> [Selected passage]
I woke up early, hardly slept Friday night, I had all this energy trapped inside wanting to get out. This Saturday, July 23rd was the annual Tampa Natsu Matsuri, Natsu means Summer and Matsuri is the Japanese word for festival. The event is sponsored by the Florida Jet Alumni Association (JETAA) and the Consulate General of Japan. The JETTA or JET is a program that sends English teachers to Japan for teaching jobs in the Japanese school system. Several of my friends are ex-JET and everyone had has a lot of fun going over and teaching.

Last year, I worked the Yo-yo Tsuri, balloon fishing game. To play, practitioners use a plastic toy fishing pole and try to snag a water balloon floating in a tub of water. The kids seem to really like playing it. The prize is the water balloon itself, which you can throw at your parents or that weird friend you will never get along with. I thought I was going to be hosting that game but this year I embraced change and it was all for the better.

Sometimes you need a new gig and I was glad that I was the photographer and filmmaker. I didn't have any idea of how I was going to film an event. Part of the problem was my inexperience with my brand new Canon EOS Rebel T3i. I was all set to film the organizer's opening remarks and couldn't find the record button. A quick glance through the manual, I am so glad I brought it, revealed where the record button was. There are quite a few buttons on my Canon and when looking at the LCD Monitor, there are so many options that you can do that I really need to set aside quality time this summer and just go through the manual and talk to as many Canon users as possible. As couple of my friends from the USF Japanese club helped me out by showing me how to adjust lighting and so on. Francis was really helpful and loaned me a lens designed for portraits. He also loaned me his battery with mine died halfway through the day. None of the pictures are posted yet, but readers will be able to view all within a week, including a short video to introduce what it is like to be at a Japanese festival.

> [Data]
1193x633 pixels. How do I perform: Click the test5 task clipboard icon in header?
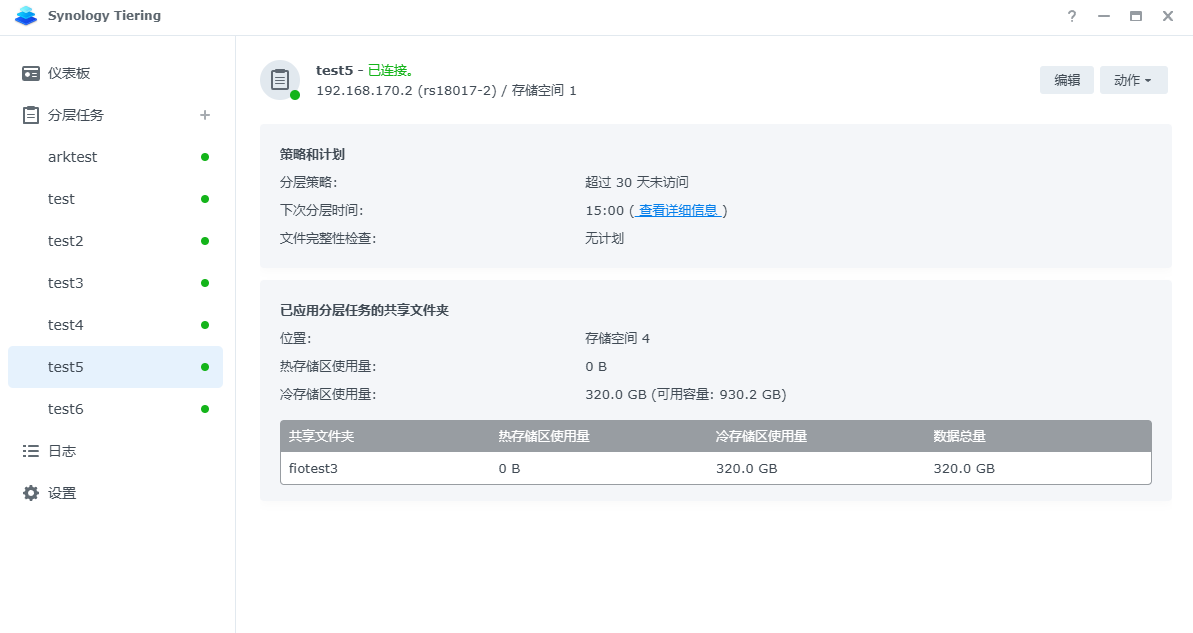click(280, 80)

...

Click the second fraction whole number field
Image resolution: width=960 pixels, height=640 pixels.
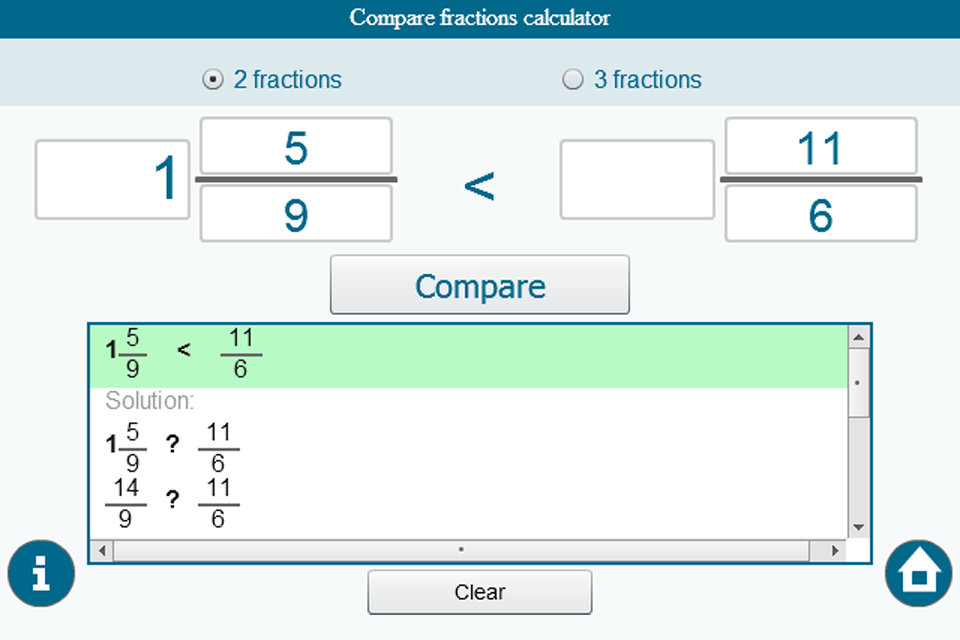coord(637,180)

> [Tasks]
- a) Rewrite the festival post starting at "I woke up early, hardly" and ending at "over and teaching.", substituting "language teachers" for "English teachers".
- b) Answer these questions from the festival post:
(i) Which two groups sponsor the Tampa Natsu Matsuri?
(ii) Which game did the writer work the year before?
(iii) What two things did Francis loan the writer?
- c) Based on the festival post, explain why the writer ended up using Francis's battery.
The lines have nothing to do with the festival post.

> [Answers given]
- a)
I woke up early, hardly slept Friday night, I had all this energy trapped inside wanting to get out. This Saturday, July 23rd was the annual Tampa Natsu Matsuri, Natsu means Summer and Matsuri is the Japanese word for festival. The event is sponsored by the Florida Jet Alumni Association (JETAA) and the Consulate General of Japan. The JETTA or JET is a program that sends language teachers to Japan for teaching jobs in the Japanese school system. Several of my friends are ex-JET and everyone had has a lot of fun going over and teaching.

- b)
(i) The Florida Jet Alumni Association (JETAA) and the Consulate General of Japan.
(ii) The Yo-yo Tsuri, a balloon fishing game.
(iii) A lens designed for portraits and his battery.

- c) The writer's own battery died halfway through the day, so Francis loaned his.